Bazı kelimeler titreşen enerjileriyle birlikte gelir. Ağızdan çıktıkları anda bir şeyler hissettirmeye başlarlar. İhtimal de böylesi kelimelerden. Bendeki öncelikli karşılığı heyecan. Şöyle avuç içlerini karıncalandıran, kalp atışını hızlandıran cinsten. Hâli hazırda olana mahkûm değiliz. Her şey değişebilir, dönüşebilir hissiyatı. Hayatın doğal yapısına, mucizevi kurgusuna verilmiş tatlı bir selam. 
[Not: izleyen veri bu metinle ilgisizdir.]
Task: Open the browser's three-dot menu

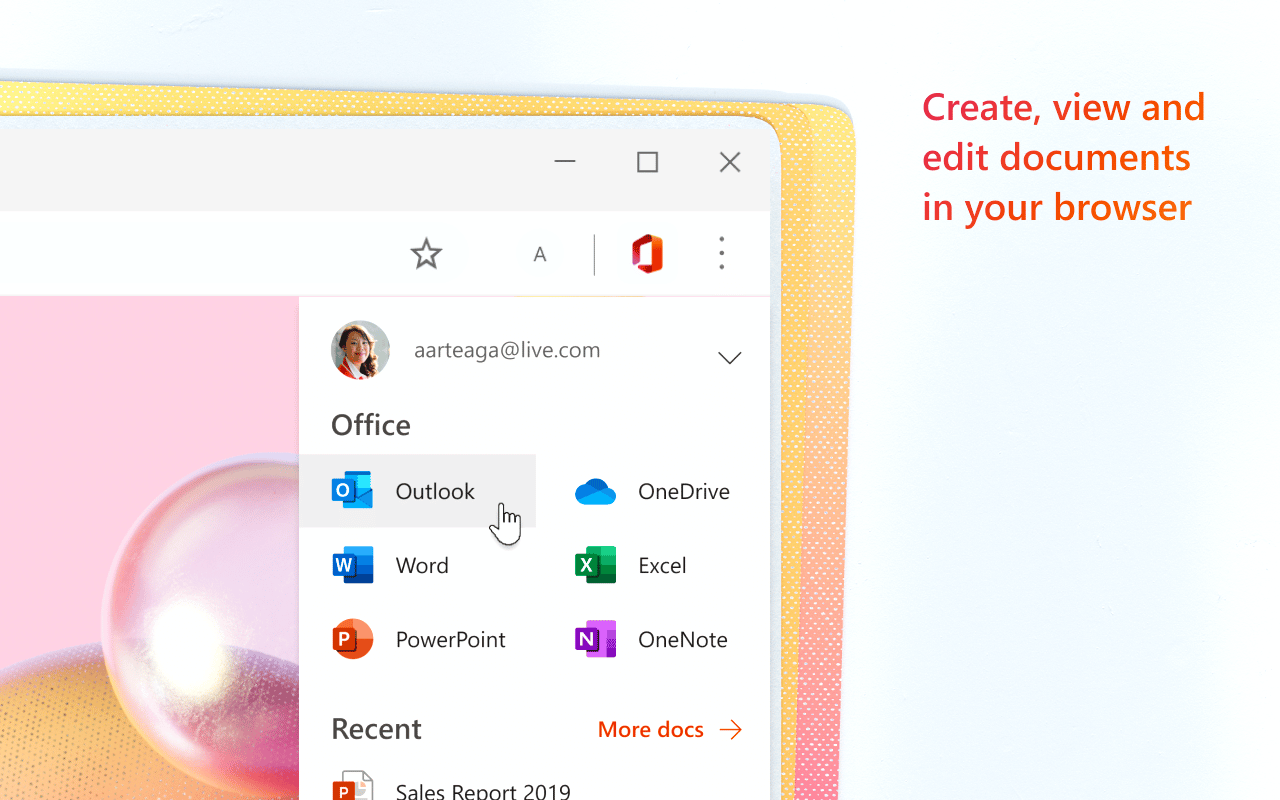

Arapça kökenli ihtimal kelimesi ilk bakışta bir şeyin mümkün olması durumu, olabilirlik, olasılık gibi anlamlarıyla niceliksel bir durum arz ediyor gibi görünüyor. Bu hâliyle sanki sadece matematiğin meselesi. Olasılık ya da ihtimaliyet, bir şeyin olmasının veya olmamasının matematiksel değeri veya olabilirlik yüzdesi, değeri olarak tanımlanıyor. Dolayısıyla olasılık kuramı istatistik, matematik, bilim ve felsefe alanlarında mümkün olayların olabilirliği ve karmaşık sistemlerin altında yatan mekanik işlevlerle ilgili düşünmek için hayli geniş bir yelpazede kullanılıyor.
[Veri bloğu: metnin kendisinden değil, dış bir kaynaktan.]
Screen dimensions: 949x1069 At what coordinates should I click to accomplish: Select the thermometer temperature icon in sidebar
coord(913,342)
Gelgelelim bu kadarla sınırlı kalacak gibi değil onun çok katmanlı anlam dünyası. Nihayetinde fikriyle oynanan şey uçsuz bucaksız bir kainat. Ola ki gerçek olacak, başa gelecek, vuku bulacak. Ve işte o zaman bambaşka bir hayat mümkün olacak.

Değişimin heyecana değil endişeye hattâ korkuya yol açması da mümkün elbette. Bazı ihtimaller hayattan ziyade ölüme yakın. Bazı bekleyişler pek zorlu. O noktada ihtimal; riske ve tehlikeye denk geliyor. O zamana kadar sıradan kabul edilmiş, varlığına dair derinlikli hiçbir şey düşünülmemiş insanları, şeyleri, mekânları ve zamanları bir anda kaybedilebileceğimizi gösteriyor. Hiçbir şeyi çantada keklik görmemeyi öğretiyor.

En güçlü olanımız dahil hepimizin hayatı günün sonunda pamuk ipliğine bağlı. İnsanın kırılgan yapısının bir tezahürü bu. Kudretiyle hiç de tezat oluşturmayan, yapmaya muktedir olduklarının sınırlarını daraltmayan bir varoluş hâli bu. “Gücümü fiziksel açıdan zarar görmez oluşumdan almıyorum. Yaralara, darbelere açığım ama dayanıklılık başka bir şey. Hayatın hakkı sonuna kadar verilmeli. Bu uğurda bütün ihtimallerden geçmeye hazırım.” der gibi sanki. 

 

Hayalin sınırsızlığına dair

İhtimal, dile getirmeye çekindiğimiz en tutkulu hayallerin adı bazen. Hayatın karşımıza çıkarmasını umduğumuz ama çoğunlukla kalbimizin en mahrem istekleri olarak kendimize sakladığımız senaryoların, başrolüne soyunmak üzerine en beklenmedik anda elimize tutuşturulması adeta. Her şey zamanını bekler ne de olsa. 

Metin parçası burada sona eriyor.